Take tipster services as an example. Suppose a bettor took the leap of faith on a service, invested in the hefty subscription fee, religiously followed all recommended selections over a period of several months — but ultimately failed to turn a profit. Should the bettor ignore certain reg flags and continue to follow the process in hopes that it’ll turn around previous results? Or simply cut losses and try a fresh approach?
The best choice might sound obvious to an outsider, but the emotional aspect of the commitment effect is so strong that some gamblers will not follow any alternative path until it’s too late. Understandably, it’s not easy to completely change perspective — especially if doing so appears to undermine everything you’ve believed in, or worked towards.

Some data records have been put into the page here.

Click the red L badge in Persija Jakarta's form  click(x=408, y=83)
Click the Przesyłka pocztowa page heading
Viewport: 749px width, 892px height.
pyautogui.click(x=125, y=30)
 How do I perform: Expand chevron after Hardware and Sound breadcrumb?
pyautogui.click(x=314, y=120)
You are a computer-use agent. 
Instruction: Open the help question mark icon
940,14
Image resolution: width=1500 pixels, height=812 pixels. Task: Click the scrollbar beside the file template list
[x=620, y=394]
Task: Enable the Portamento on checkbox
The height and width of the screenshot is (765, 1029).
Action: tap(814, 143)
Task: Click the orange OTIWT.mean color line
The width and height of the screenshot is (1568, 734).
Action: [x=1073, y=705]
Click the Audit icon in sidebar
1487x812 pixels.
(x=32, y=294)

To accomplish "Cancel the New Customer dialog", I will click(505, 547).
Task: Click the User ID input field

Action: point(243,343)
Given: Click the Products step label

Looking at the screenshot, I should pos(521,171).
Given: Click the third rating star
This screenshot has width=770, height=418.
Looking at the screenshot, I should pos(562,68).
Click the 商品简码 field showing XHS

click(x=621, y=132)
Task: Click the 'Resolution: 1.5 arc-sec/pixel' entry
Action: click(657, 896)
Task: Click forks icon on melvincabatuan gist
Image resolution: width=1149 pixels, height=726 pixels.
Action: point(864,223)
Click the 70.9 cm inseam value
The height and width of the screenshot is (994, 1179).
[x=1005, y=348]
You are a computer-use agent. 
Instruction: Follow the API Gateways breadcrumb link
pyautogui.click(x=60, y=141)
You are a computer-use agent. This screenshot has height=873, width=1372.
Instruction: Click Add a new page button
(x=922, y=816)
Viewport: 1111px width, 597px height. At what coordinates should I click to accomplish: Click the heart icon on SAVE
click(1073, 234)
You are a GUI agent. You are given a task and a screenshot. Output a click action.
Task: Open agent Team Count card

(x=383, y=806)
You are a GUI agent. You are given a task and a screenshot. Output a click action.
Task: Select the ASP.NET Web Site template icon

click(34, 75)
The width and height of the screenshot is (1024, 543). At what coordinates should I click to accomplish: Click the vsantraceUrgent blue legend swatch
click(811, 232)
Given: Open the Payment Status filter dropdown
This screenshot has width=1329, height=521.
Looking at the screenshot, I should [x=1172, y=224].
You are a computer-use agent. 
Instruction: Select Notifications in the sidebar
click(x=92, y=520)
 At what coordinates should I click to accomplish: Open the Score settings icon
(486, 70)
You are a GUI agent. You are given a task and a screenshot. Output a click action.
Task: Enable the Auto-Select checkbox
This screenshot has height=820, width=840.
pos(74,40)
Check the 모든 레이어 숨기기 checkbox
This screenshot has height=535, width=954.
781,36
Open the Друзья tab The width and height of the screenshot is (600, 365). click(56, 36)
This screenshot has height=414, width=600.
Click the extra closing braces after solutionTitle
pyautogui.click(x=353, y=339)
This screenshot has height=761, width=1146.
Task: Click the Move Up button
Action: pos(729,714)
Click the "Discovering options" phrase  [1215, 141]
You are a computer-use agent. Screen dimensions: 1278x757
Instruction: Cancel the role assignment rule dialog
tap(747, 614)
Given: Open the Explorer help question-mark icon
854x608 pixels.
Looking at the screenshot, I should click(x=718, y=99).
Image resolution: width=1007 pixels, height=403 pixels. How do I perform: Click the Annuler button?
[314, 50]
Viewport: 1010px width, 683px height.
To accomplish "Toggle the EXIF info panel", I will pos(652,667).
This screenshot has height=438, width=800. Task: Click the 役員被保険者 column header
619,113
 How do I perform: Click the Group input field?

How To Avoid The Commitment Effect In Gambling
The commitment effect can be managed with discipline, self-control and a little education. I recommend that you:
- Set deposit limits. Set aside an amount that you’re happy to lose. See the money as ‘spent’ the moment you deposit to the bookmaker, and any profit you make as a bonus.
- Take regular breaks. It is important to take breaks while gambling to avoid betting compulsively. Taking a step back can help you to make rational choices going forward.
- Only gamble for fun. While every bettor wants to succeed, many won’t. Therefore gambling should at the very least be enjoyable! You’ve heard the adverts: “when the fun stops, stop”.
- Educate yourself. You can learn more on the risks involved in gambling on sports and casinos by checking out the articles in the Fundamentals section of this site. If you’re conscious of the dangers of the commitment effect, you’re less likely to think twice.
- Be open-minded. Actively look for evidence that supports views which oppose those you’ve taken, rather than only seeking evidence that backs them up. That way you’re less inclined to “lock on” to one mode of thinking.
I think the commitment effect is one of the hardest biases to prevent, as it can lead even the most determined bettors astray. Furthermore, it can financially punish those with the inclination to make the most of bad situations — which is often viewed as admirable outside of the gambling world. So a shift in mindset is required; you need to learn the ability to let go.